January 15, 2007
Craig and I walked over to the jetty with boats leaving for Maripasoula in hopes of securing a passage there either today or tomorrow. On the way there, we had to pass the dozens of boat drivers heading to Albina. We practically had to beat them off of us with sticks despite the fact that we weren't carrying our backpacks, which might have served as an indication that we wanted to cross the river. We were delighted to find that a boat was leaving this afternoon in which we would be considered "freight." We went back to our guesthouse, packed up our gear, and headed back to the departure point, this time having an even tougher time with the "Albina" crowd because we actually were carrying backpacks.
While waiting for our boat to depart we met a girl named Omara who was heading back to her hometown in Suriname. We were delighted to hear that we'd be on the same boat and therefore would have some company to talk to.
It had been raining constantly all day, but it stopped as soon as our boat left. This was especially good luck for us because the boat was a long dugout with no roof to offer protection from the elements. We were joined in the boat by Omara, her three sisters, the driver, and two other employees. It seemed like the sisters hadn't talked to each other in years because they constantly gabbed in their native language of Taki Taki. It was quite the jovial atmosphere.

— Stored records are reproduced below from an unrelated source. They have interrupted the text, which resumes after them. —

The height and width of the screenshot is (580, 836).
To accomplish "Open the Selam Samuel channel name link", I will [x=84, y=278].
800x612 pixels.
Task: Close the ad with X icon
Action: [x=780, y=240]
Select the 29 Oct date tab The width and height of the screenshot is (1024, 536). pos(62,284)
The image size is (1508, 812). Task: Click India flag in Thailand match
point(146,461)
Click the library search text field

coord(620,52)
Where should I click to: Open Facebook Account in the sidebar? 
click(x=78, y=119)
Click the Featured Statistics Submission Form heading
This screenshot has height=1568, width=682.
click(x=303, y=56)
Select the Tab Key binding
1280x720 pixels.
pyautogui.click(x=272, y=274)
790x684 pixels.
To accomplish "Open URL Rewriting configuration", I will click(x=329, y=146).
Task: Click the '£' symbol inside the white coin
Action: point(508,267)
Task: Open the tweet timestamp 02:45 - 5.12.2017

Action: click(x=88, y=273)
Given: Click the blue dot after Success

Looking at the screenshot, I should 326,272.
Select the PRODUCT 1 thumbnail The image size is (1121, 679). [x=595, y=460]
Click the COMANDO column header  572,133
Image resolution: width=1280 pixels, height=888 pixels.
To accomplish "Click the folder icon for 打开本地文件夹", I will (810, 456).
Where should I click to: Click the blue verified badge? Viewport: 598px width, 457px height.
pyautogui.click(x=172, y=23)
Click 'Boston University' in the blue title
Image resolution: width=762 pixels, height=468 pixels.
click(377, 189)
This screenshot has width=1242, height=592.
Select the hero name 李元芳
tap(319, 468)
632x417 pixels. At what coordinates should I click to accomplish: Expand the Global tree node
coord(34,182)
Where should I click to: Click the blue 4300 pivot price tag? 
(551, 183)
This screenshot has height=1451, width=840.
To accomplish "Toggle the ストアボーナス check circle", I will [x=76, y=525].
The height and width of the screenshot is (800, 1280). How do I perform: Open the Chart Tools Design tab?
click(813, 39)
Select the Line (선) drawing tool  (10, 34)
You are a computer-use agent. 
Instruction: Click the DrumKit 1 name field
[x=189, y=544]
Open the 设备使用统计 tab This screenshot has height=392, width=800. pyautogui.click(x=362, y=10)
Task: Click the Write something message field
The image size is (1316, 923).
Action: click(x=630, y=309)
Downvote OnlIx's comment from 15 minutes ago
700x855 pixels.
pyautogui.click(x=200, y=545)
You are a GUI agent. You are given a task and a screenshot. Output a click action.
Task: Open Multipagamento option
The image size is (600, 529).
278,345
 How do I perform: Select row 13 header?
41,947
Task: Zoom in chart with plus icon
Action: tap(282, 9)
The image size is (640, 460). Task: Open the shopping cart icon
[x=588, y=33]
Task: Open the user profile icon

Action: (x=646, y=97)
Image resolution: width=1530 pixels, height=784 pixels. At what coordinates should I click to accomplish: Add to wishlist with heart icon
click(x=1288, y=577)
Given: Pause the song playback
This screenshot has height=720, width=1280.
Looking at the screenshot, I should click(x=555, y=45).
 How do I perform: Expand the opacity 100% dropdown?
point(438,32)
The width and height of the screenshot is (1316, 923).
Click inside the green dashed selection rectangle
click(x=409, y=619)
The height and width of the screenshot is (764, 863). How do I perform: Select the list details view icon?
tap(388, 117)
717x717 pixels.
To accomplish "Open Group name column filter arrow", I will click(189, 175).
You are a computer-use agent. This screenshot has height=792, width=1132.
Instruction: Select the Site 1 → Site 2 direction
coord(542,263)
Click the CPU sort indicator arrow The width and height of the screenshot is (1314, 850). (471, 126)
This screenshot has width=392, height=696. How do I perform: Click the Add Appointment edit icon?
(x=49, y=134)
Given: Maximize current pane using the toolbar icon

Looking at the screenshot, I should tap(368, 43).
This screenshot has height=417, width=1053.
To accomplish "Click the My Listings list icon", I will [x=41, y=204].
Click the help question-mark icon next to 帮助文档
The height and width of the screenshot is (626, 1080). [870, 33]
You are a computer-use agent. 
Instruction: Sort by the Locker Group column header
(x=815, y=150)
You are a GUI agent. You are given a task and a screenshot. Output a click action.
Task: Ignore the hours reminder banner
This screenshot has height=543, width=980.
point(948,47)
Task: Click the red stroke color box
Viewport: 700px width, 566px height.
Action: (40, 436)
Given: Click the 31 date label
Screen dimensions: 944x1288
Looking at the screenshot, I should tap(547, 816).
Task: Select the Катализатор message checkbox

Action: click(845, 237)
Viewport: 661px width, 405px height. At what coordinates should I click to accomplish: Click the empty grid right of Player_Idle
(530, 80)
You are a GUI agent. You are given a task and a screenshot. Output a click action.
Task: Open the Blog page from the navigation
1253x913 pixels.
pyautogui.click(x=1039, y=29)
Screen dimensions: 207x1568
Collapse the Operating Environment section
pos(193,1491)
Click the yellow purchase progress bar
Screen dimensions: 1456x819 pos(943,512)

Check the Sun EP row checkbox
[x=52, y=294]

We stopped for the night a few hours later in a small village. Craig and I were the only ones with a stove, so when we boiled a pot of water to cook with, one guy demanded that Craig give him some. This would've been no big deal, but we didn't have a lot of fuel, and as soon as you give one person water, you're cooking for everybody be default. Craig explained to the guy that he didn't have enough fuel for everyone and if he wanted some water, he could easily get it from one of the villagers. They didn't seem to understand this, and suddenly the lady who never stopped talking all afternoon said that she'd do the cooking and Craig would just have to lend the her the stove. Craig said "I have one liter of fuel. This has to last a week in the jungle. When we run out of fuel, we can't cook anymore and we starve." This led to tremendous bursts of laughter when the lady translated it for the others.
We were told that we'd have to get up at 5:30 tomorrow, so I tried to go to bed early. However, the woman who would never shut up kept talking and laughing loudly, and every now and then she'd mockingly say "I have one liter of fuel..." Everyone else stopped responding to her eventually in a subtle cue that it was time to go to sleep, but she didn't get it. Eventually, she was just talking to herself.
At about midnight, Craig and I decided that we'd had enough and moved the tent as far away from her as possible. As I was walking away, she asked if I was going to the jungle, and I just said "yes," hoping she'd finally shut up. I fell asleep a little while later, and I was still able to hear her laughing in the distance.